Duke dominó a Carolina en la segunda mitad para asegurar una victoria por 76-61.
La clave del partido fue la capacidad de Duke para convertir los errores de Carolina en puntos. Los Blue Devils anotaron 24 puntos a partir de pérdidas de balón de los Tar Heels, la cifra más alta que ha permitido Carolina esta temporada.
Duke selló la victoria con una racha de 16-0 en la segunda mitad, incluyendo tres triples que les permitieron tomar el control del partido. Esta racha se extendió a un parcial de 24-2 que duró casi la mitad del segundo tiempo. En total, Duke anotó seis triples en la segunda mitad.
Carolina tuvo la oportunidad de tomar la delantera cuando el marcador estaba 41-40 a falta de 18:30, pero falló un triple. Duke aprovechó este momento para anotar 28 puntos en los siguientes 11 minutos, mientras que Carolina no lograba anotar en el juego de medio campo durante más de diez minutos.
Maliq Brown tuvo un gran desempeño para Duke, especialmente en defensa, con cinco robos de balón, 15 puntos y nueve rebotes. Aunque Cameron Boozer fue el máximo anotador del equipo con 26 puntos y 15 rebotes, Brown fue fundamental para establecer el tono del partido, dificultando el juego de Henri Veesaar, quien solo intentó un tiro de campo en la segunda mitad.
Un mal tramo en la primera mitad puso a Carolina en desventaja. Los Tar Heels tuvieron una secuencia de 11 posesiones en las que solo anotaron un tiro de campo y cometieron cuatro pérdidas de balón, lo que permitió a Duke construir una ventaja de dos dígitos y obtener una ventaja de 12-2 en puntos a partir de pérdidas de balón al final del primer tiempo. La diferencia final en esta categoría fue de 24-4 a favour de Duke.
Mientras que Duke generaba problemas en la defensa rival, Carolina no pudo hacer lo mismo. Duke solo cometió ocho pérdidas de balón, que se tradujeron en solo cuatro puntos para Carolina. Un ejemplo de esto fue una jugada a cuatro minutos del final, donde Carolina recuperó un balón, pero lo perdió inmediatamente en la transición.
La ausencia de Caleb Wilson se notó en el juego de Carolina, especialmente en el rebote. Duke dominó el tablero con un total de 42 rebotes frente a los 29 de Carolina, incluyendo 18 rebotes ofensivos que les permitieron tener 16 tiros de campo más y 11 tiros libres adicionales.

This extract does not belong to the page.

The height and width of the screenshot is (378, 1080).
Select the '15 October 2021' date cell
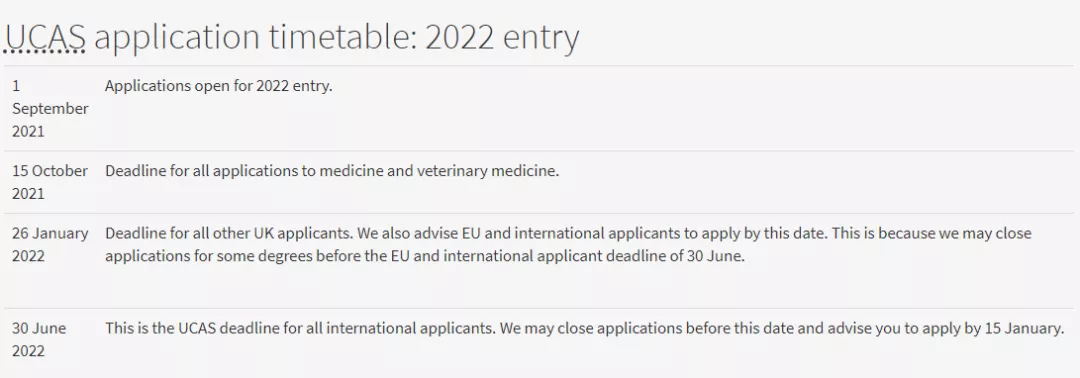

Duke aprovechó sus segundas oportunidades, ya que recuperó casi la mitad de los 40 tiros que falló.
Carolina no tuvo un mal porcentaje de tiro, finalizando con un 45.3% de acierto general y un 37.5% en triples, pero la incapacidad de generar suficientes oportunidades de tiro fue determinante.
Derek Dixon fue uno de los pocos jugadores destacados de Carolina, anotando 17 puntos, su máxima anotación de la temporada, y encestando cinco triples. Además, jugó 32 minutos sin cometer ninguna pérdida de balón. Su juego constante será crucial para Carolina en la postemporada.
Carolina finaliza la temporada regular con un récord de 24-7 y 12-6. Su probable oponente en los cuartos de final del torneo de la ACC en Charlotte será Clemson. El partido está programado para las 9:30 p.m. Del jueves.